On a roll now, I kept going.
“Still, I want to make a good impression on this woman. Also, I’m not a disgusting person, so this isn’t a hovel, okay? It’s . . . lived in. All right, it’s chaos. Even with just me and Blake living here. I need help.”
The other three words I should have said sooner.
I need help.
The end of my much-needed diatribe halted so quickly it left dead space. I paused. Had I overshared again? I had a thing about doing that. Apparently, honest details made other people uncomfortable.
“Well,” Tanner cleared his throat, “we can help you out with that. A deep cleaning, maybe? We do floors, windows, dusting, counters, general clean up, that sort of stuff.
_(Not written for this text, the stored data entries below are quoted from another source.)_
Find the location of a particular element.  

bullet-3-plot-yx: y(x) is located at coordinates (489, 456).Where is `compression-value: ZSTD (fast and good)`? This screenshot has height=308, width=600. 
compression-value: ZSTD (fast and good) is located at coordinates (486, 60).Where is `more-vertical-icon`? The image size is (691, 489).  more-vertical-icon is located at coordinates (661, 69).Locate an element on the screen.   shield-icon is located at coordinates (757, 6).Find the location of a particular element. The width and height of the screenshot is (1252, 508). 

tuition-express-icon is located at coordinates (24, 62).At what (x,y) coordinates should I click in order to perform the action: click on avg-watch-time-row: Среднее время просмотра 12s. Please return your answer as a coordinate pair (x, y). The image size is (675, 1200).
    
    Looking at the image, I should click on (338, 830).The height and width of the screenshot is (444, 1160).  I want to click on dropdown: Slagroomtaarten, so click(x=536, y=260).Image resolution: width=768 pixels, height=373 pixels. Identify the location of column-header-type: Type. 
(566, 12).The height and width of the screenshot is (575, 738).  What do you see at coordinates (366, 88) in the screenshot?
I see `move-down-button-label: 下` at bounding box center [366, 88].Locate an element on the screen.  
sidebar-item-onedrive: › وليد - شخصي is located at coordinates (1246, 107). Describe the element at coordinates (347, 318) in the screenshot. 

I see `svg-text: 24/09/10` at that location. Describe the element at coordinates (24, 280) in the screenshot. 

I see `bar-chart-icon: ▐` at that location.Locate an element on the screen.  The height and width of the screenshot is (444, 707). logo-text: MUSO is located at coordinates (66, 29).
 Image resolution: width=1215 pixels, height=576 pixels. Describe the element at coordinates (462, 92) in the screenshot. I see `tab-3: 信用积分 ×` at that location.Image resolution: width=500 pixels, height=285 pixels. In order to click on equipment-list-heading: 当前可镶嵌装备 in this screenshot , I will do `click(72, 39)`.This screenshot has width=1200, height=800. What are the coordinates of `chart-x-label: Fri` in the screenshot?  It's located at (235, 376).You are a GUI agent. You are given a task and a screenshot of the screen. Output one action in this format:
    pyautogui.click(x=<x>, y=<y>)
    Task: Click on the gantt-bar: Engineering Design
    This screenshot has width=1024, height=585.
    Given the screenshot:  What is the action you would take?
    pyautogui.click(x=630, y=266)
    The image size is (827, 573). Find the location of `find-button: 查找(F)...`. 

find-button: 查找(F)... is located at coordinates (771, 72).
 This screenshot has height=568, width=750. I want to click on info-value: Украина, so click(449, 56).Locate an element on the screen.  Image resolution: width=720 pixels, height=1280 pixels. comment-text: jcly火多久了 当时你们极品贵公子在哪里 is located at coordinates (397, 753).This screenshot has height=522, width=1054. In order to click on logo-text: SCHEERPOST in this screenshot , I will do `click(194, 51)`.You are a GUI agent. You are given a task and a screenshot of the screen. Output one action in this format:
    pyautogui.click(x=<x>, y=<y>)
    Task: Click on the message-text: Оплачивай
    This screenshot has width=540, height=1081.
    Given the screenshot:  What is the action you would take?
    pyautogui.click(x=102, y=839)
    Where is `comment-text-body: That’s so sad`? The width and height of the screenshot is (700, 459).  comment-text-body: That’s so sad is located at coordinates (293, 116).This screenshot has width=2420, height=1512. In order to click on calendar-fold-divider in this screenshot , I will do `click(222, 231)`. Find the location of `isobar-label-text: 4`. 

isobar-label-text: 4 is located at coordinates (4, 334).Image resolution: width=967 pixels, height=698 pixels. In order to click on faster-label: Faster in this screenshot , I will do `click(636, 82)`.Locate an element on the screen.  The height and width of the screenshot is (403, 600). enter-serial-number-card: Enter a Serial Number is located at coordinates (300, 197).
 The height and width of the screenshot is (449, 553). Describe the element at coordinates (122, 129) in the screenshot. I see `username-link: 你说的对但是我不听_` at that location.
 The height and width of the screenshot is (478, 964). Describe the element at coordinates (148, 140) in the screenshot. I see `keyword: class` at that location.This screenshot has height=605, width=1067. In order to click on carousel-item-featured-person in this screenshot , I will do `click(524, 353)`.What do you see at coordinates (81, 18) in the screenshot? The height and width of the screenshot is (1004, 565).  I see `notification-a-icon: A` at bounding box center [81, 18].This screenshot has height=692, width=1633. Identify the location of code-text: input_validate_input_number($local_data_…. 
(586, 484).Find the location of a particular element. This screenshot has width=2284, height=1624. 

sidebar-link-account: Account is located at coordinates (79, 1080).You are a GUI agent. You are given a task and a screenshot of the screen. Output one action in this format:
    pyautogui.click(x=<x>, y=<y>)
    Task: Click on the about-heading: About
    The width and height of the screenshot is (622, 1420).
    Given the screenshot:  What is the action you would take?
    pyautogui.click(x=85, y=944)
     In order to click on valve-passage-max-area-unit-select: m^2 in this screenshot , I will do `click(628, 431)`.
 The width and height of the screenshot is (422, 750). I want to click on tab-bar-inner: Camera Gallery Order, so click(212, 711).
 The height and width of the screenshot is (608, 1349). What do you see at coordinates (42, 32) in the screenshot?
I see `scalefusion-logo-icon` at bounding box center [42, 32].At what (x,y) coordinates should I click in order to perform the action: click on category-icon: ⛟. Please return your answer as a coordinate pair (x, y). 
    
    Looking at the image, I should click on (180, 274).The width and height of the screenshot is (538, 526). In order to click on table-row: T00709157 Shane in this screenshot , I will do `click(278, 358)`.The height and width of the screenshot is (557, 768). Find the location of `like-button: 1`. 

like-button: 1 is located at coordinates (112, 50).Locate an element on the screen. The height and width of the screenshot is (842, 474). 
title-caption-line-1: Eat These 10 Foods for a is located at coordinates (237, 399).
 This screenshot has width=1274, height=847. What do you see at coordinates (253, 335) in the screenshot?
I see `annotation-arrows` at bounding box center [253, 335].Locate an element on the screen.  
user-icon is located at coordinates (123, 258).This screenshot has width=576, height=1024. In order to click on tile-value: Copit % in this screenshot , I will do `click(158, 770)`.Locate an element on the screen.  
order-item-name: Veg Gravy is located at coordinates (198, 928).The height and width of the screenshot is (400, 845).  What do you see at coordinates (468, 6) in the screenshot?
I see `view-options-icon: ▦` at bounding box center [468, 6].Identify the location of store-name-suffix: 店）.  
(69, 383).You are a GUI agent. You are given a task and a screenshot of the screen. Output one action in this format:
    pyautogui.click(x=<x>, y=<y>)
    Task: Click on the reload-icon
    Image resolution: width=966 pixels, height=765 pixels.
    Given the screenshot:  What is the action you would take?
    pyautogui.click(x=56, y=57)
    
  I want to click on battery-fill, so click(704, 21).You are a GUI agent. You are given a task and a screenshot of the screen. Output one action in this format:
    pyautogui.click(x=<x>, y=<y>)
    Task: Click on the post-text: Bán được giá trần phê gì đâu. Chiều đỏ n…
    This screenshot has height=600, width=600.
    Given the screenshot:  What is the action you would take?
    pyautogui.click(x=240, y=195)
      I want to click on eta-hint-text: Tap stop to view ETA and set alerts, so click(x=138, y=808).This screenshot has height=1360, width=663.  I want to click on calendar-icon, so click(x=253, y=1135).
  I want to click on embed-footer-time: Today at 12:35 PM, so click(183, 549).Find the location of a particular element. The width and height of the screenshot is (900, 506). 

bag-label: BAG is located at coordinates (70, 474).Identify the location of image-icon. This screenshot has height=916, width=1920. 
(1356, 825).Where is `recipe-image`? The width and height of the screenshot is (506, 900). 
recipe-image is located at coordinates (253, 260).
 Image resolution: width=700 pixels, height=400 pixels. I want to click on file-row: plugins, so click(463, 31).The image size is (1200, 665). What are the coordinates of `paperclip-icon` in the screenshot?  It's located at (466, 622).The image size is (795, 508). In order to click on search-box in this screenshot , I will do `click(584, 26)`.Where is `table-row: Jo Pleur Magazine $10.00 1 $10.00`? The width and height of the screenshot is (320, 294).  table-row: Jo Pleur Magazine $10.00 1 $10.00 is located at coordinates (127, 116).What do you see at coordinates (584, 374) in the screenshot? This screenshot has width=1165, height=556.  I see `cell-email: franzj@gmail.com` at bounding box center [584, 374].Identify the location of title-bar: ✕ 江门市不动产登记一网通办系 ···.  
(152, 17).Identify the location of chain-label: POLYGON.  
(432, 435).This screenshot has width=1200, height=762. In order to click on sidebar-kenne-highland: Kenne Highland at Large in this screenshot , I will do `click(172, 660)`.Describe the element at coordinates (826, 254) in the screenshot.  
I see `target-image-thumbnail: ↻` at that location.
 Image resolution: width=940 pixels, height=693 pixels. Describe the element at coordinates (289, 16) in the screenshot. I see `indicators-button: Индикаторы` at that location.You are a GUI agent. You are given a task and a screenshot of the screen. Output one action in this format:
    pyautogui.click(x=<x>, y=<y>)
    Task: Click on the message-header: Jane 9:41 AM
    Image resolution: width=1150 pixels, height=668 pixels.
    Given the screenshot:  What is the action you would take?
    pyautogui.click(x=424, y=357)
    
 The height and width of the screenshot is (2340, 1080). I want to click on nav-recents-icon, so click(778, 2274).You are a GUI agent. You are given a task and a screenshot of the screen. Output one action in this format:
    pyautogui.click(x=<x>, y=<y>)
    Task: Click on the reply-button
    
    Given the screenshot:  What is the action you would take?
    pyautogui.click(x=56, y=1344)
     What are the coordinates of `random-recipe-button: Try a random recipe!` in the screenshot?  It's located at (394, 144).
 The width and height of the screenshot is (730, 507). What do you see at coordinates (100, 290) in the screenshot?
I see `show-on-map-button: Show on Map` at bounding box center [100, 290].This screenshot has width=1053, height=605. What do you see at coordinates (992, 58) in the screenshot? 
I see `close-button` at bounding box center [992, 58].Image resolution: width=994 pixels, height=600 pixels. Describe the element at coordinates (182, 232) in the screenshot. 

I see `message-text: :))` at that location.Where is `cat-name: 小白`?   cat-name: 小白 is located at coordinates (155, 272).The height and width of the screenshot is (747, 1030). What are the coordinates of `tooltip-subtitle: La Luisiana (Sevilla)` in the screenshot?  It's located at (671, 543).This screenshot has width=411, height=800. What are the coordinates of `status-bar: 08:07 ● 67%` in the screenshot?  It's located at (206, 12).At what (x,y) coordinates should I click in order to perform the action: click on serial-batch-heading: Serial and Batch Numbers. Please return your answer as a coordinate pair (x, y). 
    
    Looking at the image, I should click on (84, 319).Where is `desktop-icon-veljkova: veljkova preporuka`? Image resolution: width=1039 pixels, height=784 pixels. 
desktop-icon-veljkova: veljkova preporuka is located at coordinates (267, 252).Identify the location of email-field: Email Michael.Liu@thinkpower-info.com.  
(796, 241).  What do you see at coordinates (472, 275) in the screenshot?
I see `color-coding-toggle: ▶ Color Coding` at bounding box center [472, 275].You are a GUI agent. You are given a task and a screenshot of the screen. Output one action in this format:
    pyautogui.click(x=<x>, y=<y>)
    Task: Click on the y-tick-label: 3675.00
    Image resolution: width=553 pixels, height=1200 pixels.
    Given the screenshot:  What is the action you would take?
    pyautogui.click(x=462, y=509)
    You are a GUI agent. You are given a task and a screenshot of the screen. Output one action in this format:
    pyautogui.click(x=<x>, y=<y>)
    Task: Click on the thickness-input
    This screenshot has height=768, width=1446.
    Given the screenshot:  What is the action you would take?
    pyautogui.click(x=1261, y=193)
We can go as heavy into details or as light as you’d like.”
I closed my eyes and tilted my head back against the chair. “Deep cleaning would be great.”
“I can’t give you a quote until I stop by to look at it.”
Over $1,000 had been burning a hole in my underwear drawer ever since the divorce finalized. Once I let Ethan officially go, my great aunt—who was somewhere between ancient and Moses’s wife—sent me $1,000 with a card that simply said,About damn time. Now go do something crazy.
This was just the level of crazy that I needed.
“I don’t care how much it costs.”
“We . . . I’m sorry?”
“I don’t need a quote. I want a clean house.” I cut a hand through the air, even though he couldn’t see me. “I want to walk out of this mess, then come back into something that sparkles and smells just a little bit like lemon. Organization would be great too. Also, the dishwasher struggles and my disposal sounds like something is dying inside, if Yessica is handy like that. No obligation on those two.”
“Lemon,” he repeated flatly.
“You got it. What else do you need from me to make this magic happen?”
He stumbled for a minute before he said, “Uh, I . . . well . . . just a credit card for a deposit to hold your spot.”
“Done. Let my grab my card.” Once we finished swapping details, I asked, “Do you need my address?”